Court asked to decide whether to limit electronics searches
RICHMOND, Va. (AP) — The American Civil Liberties Union urged a federal appeals court Thursday to require the government to obtain a warrant before agents can search travelers’ cellphones or other electronic devices at airports.
The 4th U.S. Circuit Court of Appeals heard arguments in the case of Hamza Kolsuz, a Turkish national who was convicted of trying to illegally smuggle weapons parts to Turkey. Evidence from a forensic search of his cellphone was used at his trial.
The Fourth Amendment requires law enforcement to obtain warrants based on probable cause. But courts have made an exception for searches at airports and U.S. ports of entry, finding that the government can conduct warrantless border searches to protect national security, prevent transnational crime and enforce immigration and customs laws.
Esha Bhandari, a staff attorney for the ACLU, urged the 3-judge panel to require a warrant or at least a determination of probable cause that evidence of an alleged crime is contained on an electronic device before it can be searched. She said to rule otherwise “would allow the government to treat the border like a dragnet.”
Jeffrey Smith, a Justice Department lawyer, said no court has found that border searches of electronic devices require a warrant.
“The strong government interests have long been found to outweigh the privacy interests,” he said.
Judge J. Harvie Wilkinson III said it’s unrealistic to expect border agents to be able to have “individualized suspicion” and to obtain a warrant in every case when there are thousands of people who come in and out of the country every day.
“I think that a world of perfect security and perfect privacy is not going to be ours,” he said.
“It’s going to be virtually an impossible standard given the volume,” he added.
Judge Pamela Harris said she is concerned that the government could use “this unbridled exception” to search travelers based on nothing more than a hunch.
The three-judge panel did not immediately issue a ruling.
Wilkinson questioned whether Kolsuz’s case was a good one to decide whether warrantless searches at the border are unconstitutional.
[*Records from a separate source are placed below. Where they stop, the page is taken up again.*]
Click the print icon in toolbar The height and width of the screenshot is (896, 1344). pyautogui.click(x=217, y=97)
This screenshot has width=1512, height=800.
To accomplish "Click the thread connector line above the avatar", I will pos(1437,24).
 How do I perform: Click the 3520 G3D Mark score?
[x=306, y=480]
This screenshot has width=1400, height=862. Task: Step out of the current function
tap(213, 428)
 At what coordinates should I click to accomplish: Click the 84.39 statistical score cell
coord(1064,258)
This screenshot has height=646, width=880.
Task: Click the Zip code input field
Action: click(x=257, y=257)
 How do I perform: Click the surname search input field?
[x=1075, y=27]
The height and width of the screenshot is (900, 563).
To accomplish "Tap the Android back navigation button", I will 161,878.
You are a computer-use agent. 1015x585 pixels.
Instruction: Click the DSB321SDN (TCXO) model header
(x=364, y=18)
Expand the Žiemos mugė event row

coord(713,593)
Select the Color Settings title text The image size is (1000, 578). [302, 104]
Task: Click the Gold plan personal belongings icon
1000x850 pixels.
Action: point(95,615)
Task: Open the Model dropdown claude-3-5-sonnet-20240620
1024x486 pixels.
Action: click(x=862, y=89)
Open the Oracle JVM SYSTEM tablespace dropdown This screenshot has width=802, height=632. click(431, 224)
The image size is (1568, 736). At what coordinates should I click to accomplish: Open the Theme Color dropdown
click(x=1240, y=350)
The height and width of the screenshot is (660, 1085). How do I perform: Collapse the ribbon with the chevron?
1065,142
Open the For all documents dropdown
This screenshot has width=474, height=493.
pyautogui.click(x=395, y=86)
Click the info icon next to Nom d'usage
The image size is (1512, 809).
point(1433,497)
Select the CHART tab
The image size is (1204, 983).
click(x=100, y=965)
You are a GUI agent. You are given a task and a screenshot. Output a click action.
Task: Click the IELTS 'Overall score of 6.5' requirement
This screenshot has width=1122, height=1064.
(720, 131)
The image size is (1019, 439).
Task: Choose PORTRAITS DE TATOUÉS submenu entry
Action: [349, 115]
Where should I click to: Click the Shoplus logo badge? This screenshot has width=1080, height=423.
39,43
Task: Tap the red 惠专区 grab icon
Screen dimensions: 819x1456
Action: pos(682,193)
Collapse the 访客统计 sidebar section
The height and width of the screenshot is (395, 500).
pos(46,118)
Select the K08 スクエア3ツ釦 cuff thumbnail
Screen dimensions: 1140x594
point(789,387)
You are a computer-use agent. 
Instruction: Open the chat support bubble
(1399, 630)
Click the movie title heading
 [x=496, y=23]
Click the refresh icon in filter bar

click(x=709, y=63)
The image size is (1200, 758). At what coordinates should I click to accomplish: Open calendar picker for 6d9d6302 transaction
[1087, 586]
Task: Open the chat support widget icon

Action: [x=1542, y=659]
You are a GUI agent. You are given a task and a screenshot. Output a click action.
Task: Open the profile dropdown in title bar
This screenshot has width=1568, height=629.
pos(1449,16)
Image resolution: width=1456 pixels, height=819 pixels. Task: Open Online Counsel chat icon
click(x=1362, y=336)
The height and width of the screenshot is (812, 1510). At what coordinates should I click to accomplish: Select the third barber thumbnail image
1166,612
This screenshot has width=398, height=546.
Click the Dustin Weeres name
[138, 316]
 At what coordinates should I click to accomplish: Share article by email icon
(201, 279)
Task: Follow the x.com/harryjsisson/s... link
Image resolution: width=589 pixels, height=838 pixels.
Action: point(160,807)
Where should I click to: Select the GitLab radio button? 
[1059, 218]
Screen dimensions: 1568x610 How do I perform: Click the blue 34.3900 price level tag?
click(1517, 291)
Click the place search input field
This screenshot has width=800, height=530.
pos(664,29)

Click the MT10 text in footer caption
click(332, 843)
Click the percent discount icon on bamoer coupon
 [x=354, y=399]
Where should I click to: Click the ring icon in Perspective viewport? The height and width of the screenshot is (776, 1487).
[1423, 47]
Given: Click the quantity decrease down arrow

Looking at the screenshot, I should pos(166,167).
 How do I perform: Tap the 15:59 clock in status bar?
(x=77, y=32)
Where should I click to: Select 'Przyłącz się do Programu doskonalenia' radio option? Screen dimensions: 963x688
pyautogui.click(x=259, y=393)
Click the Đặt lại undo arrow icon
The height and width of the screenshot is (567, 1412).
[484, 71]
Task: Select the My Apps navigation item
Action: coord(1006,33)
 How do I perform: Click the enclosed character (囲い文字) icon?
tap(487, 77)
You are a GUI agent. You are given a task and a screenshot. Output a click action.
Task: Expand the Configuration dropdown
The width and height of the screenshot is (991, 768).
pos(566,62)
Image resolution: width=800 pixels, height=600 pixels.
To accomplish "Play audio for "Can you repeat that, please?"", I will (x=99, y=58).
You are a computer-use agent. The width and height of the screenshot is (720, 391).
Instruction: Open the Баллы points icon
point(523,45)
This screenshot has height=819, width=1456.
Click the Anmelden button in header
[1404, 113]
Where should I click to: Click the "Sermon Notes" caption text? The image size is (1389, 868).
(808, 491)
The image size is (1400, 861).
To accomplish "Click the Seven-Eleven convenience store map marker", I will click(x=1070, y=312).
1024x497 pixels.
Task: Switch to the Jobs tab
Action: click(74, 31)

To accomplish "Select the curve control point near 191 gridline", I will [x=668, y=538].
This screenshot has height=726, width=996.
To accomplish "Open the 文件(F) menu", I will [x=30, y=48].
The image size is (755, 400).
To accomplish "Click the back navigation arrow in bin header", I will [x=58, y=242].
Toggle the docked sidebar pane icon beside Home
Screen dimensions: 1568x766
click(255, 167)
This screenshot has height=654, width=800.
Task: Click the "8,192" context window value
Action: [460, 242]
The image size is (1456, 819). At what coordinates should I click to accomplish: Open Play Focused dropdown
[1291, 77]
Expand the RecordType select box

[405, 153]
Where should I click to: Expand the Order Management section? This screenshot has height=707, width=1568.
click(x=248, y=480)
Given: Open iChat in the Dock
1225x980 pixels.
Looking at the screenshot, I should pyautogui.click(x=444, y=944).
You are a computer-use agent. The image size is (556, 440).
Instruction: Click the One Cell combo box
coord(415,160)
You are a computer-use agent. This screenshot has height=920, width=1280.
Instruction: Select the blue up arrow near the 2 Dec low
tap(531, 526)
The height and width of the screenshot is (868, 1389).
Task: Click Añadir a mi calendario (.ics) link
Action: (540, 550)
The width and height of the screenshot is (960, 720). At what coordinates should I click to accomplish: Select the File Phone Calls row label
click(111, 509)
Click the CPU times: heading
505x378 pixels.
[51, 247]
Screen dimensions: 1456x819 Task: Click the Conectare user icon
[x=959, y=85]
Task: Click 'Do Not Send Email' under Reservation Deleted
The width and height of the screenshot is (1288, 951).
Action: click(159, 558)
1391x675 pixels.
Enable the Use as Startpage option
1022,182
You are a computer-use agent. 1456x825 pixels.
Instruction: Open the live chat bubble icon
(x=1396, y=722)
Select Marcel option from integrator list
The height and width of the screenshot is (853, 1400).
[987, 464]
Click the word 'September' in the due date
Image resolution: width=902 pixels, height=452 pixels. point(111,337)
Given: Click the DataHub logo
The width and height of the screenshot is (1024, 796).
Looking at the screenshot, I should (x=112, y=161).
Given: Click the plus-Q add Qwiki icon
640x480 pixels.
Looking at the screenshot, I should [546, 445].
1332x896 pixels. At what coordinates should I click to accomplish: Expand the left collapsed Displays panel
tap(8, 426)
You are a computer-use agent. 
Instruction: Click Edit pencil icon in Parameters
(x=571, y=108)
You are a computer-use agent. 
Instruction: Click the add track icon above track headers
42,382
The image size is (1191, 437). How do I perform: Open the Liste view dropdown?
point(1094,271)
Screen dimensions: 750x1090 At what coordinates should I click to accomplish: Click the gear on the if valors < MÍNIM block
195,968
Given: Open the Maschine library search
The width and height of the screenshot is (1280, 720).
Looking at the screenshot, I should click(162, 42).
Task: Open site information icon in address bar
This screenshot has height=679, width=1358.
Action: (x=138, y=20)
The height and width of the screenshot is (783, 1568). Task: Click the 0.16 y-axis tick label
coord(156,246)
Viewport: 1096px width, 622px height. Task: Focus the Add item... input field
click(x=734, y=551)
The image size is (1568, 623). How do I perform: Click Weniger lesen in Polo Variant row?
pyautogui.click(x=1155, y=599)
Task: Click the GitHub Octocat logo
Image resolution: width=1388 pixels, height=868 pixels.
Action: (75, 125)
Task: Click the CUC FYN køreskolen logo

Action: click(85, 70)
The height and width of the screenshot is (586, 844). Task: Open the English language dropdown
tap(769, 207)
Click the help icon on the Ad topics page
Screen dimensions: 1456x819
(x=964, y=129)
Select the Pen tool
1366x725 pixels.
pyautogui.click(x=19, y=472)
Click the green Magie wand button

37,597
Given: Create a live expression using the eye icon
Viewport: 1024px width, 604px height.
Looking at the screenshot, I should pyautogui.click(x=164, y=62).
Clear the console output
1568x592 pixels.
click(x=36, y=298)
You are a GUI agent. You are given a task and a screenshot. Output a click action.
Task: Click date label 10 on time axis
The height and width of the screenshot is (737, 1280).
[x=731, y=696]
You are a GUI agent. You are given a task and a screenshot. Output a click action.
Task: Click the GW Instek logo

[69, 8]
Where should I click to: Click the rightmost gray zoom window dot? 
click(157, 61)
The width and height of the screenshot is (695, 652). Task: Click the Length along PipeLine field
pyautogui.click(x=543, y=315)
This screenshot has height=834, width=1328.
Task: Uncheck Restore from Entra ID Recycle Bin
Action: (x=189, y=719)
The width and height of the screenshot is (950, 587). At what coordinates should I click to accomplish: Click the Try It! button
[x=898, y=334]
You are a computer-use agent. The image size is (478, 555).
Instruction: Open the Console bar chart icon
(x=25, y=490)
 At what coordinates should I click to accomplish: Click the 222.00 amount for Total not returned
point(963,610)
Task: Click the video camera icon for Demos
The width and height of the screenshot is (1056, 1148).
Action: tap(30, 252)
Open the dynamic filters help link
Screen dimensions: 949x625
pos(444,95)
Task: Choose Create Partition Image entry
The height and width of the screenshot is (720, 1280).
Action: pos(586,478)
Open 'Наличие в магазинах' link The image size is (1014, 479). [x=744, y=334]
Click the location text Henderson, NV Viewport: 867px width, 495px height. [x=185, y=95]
Authorities said Kolsuz had tried to smuggle weapons parts out of the U.S. twice earlier.
During a third attempt in 2016, agents found weapons parts in his luggage. After he was arrested, the government conducted a forensic search of his phone.
During his trial, Kolsuz filed a motion to suppress evidence from his phone, arguing that the search violated the Fourth Amendment. A U.S. District Court judge denied the motion, finding that the search of his phone’s contents was part of a lawful border search.
Civil libertarians and privacy advocates have become increasingly concerned about border searches as the number of such searches climb.
In the 2015 fiscal year, Customs and Border Protection searched the electronic devices of 8,503 international travelers. That number jumped to 19,033 the following year.
The government has said the number of such searches represents only a tiny fraction of the millions of international travelers.
Last month, the ACLU filed a federal lawsuit claiming the warrantless border searches are unconstitutional because of the vast amount of private personal and business information stored on cellphones, laptops and other electronic devices.
The lawsuit was filed on behalf of 10 American citizens and a lawful permanent resident who all had their electronic devices searched by border agents when they returned from trips abroad. None of them had ever been accused of any wrongdoing.